■ Extracted records ■
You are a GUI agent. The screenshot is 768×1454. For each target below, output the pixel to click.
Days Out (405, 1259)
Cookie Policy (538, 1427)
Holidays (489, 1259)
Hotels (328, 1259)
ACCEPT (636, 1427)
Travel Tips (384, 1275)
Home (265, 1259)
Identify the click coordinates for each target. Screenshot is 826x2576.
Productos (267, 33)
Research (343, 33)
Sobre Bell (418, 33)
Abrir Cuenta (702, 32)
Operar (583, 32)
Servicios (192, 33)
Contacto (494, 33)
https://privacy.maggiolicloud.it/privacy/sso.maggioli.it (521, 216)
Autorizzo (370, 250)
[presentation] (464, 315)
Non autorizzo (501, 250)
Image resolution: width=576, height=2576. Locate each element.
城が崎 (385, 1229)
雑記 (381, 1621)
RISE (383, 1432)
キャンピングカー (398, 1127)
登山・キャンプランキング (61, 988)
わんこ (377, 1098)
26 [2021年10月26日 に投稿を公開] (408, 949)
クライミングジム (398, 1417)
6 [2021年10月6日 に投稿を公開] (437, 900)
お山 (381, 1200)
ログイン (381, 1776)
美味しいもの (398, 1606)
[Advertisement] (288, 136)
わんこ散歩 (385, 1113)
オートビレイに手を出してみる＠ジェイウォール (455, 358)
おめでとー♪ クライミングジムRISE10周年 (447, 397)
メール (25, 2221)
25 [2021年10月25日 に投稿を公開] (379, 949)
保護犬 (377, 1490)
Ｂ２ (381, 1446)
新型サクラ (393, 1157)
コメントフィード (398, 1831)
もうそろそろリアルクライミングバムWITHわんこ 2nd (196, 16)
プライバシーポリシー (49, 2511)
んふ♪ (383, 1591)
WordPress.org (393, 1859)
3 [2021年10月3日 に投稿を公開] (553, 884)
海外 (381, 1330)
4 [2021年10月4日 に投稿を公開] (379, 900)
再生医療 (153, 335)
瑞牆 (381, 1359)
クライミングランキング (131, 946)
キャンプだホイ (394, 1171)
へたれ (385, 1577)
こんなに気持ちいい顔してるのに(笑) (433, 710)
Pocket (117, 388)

■ What to work on ■
Retype the entries above from the line containing "Hotels (328, 1259)" through the end of the entries, inclusive.

■ Task result ■
Hotels (328, 1259)
ACCEPT (636, 1427)
Travel Tips (384, 1275)
Home (265, 1259)
Identify the click coordinates for each target. Screenshot is 826x2576.
Productos (267, 33)
Research (343, 33)
Sobre Bell (418, 33)
Abrir Cuenta (702, 32)
Operar (583, 32)
Servicios (192, 33)
Contacto (494, 33)
https://privacy.maggiolicloud.it/privacy/sso.maggioli.it (521, 216)
Autorizzo (370, 250)
[presentation] (464, 315)
Non autorizzo (501, 250)
Image resolution: width=576, height=2576. Locate each element.
城が崎 (385, 1229)
雑記 (381, 1621)
RISE (383, 1432)
キャンピングカー (398, 1127)
登山・キャンプランキング (61, 988)
わんこ (377, 1098)
26 [2021年10月26日 に投稿を公開] (408, 949)
クライミングジム (398, 1417)
6 [2021年10月6日 に投稿を公開] (437, 900)
お山 (381, 1200)
ログイン (381, 1776)
美味しいもの (398, 1606)
[Advertisement] (288, 136)
わんこ散歩 (385, 1113)
オートビレイに手を出してみる＠ジェイウォール (455, 358)
おめでとー♪ クライミングジムRISE10周年 (447, 397)
メール (25, 2221)
25 [2021年10月25日 に投稿を公開] (379, 949)
保護犬 (377, 1490)
Ｂ２ (381, 1446)
新型サクラ (393, 1157)
コメントフィード (398, 1831)
もうそろそろリアルクライミングバムWITHわんこ 2nd (196, 16)
プライバシーポリシー (49, 2511)
んふ♪ (383, 1591)
WordPress.org (393, 1859)
3 [2021年10月3日 に投稿を公開] (553, 884)
海外 (381, 1330)
4 [2021年10月4日 に投稿を公開] (379, 900)
再生医療 (153, 335)
瑞牆 (381, 1359)
クライミングランキング (131, 946)
キャンプだホイ (394, 1171)
へたれ (385, 1577)
こんなに気持ちいい顔してるのに(笑) (433, 710)
Pocket (117, 388)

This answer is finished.